Studies have shown the importance of rapport building by doctors in gaining the trust of patients to help improve treatment outcomes [29]. These sets of skills are not taught in medical education – those who have empathy by nature can develop it further during their clinical training. However, those who lack this soft skill are unlikely to develop these without the intervention of supervisors. It is in this area that we noticed a shortcoming in the NTS of the PGRs. Parent ratings were unsatisfactory – as part of the 2 open-ended questions, the respondents recommended that PGRs should show more patience when dealing with caregivers and patients. Not showing concerns for the feelings of the caregiver or child and lacking the flexibility to address their specific needs were items of particular concern. Supervisors often instruct PGRs in this area during their teaching rounds – but the feedback that we have received shows that empathy and counselling skills needed for rapport building still need much more work.
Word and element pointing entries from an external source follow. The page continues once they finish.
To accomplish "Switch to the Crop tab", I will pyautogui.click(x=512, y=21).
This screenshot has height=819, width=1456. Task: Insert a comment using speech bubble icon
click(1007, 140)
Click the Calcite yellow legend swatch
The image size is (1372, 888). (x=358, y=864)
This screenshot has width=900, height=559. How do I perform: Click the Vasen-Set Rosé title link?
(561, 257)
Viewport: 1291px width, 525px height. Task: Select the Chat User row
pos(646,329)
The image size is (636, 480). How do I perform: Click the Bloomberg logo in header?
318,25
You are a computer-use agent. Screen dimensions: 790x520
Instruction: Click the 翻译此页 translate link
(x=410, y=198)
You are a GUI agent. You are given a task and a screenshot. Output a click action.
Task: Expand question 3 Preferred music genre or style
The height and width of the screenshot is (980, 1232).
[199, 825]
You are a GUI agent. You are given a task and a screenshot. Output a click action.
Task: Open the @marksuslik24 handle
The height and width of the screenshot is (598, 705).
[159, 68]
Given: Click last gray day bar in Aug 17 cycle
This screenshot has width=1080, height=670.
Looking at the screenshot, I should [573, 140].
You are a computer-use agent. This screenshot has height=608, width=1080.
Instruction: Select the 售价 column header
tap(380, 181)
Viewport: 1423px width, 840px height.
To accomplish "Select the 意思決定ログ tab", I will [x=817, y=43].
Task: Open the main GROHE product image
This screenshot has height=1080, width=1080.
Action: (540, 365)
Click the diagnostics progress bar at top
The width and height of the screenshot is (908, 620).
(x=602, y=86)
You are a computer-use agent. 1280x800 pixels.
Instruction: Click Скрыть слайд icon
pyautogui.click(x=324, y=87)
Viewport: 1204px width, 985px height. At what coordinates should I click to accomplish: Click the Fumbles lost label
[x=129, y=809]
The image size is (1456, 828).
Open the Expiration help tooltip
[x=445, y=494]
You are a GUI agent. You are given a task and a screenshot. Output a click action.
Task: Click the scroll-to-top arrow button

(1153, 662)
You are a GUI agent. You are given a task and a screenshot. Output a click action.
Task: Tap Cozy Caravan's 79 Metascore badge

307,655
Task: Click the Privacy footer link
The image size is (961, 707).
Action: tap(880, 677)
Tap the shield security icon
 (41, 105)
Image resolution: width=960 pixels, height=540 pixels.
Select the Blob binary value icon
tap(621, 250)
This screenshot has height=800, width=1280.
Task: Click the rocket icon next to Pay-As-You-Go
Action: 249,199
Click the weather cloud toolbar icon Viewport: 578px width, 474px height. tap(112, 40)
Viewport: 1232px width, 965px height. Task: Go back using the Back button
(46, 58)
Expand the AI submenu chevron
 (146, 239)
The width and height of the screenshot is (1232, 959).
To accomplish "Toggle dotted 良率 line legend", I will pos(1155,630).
This study has provided medical educationists with a valuable tool to be incorporated in assessment strategies for soft skills. We have gained good insight into the specific areas where curriculum planners need to focus on building the soft skills of PGRs as a part of professionalism. Supervisors can use feedback from PARENTS to design and assess training approaches that can help in achieving desirable levels of NTS for PGRs to enable them to become capable clinicians.

The Urdu version of PARENTS can be used for NTS assessment as part of both undergraduate and postgraduate medical curricula during clinical rotations. This will help supervisors provide item-specific feedback to students/trainees to help them develop proper clinical attitudes and behaviours. Paediatric caregiver feedback can also be used as a useful metric as part of the annual performance report for the confirmation/promotion of PGRs, as suggested by A Dandekar, MLR Weintraub, ED McFeely and R Chasnovitz [30].

Strengths

The study was conducted at the largest paediatric tertiary care centre (1200 beds) in Pakistan with a diverse patient population. The sample size was sufficient to evaluate the reliability and validity of the tool. Only caregivers whose patient had spent sufficient (24 h) time in the hospital were interviewed to ensure that reliable feedback on the behaviour of treating PGR could be obtained.

Limitations

Although the collection of data from a single source (CHICH) is a limitation in this research, achieving the needed sample size for conducting statistical analysis to establish reliability and validity offsets this limitation.

Conclusions

PARENTS has been shown to be a valid and reliable tool for measuring the NTS of PGR from the pediatric caregiver’s perspective. The items in the PARENTS provide feedback on important aspects such as resident knowledge, empathy in dealing with patients and the willingness/ability to patiently listen to and respond to patients’ concerns. Supervisors can use the Urdu version of PARENTS as an important part of their assessment tool set for their PGRs. Medical administrators can use PARENTS as a performance measurement tool for monitoring the soft side of patient care.

Further qualitative research can be conducted to identify the reasons for satisfaction or lack of satisfaction expressed by caregivers. This research can help in developing effective training strategies for medical educationists.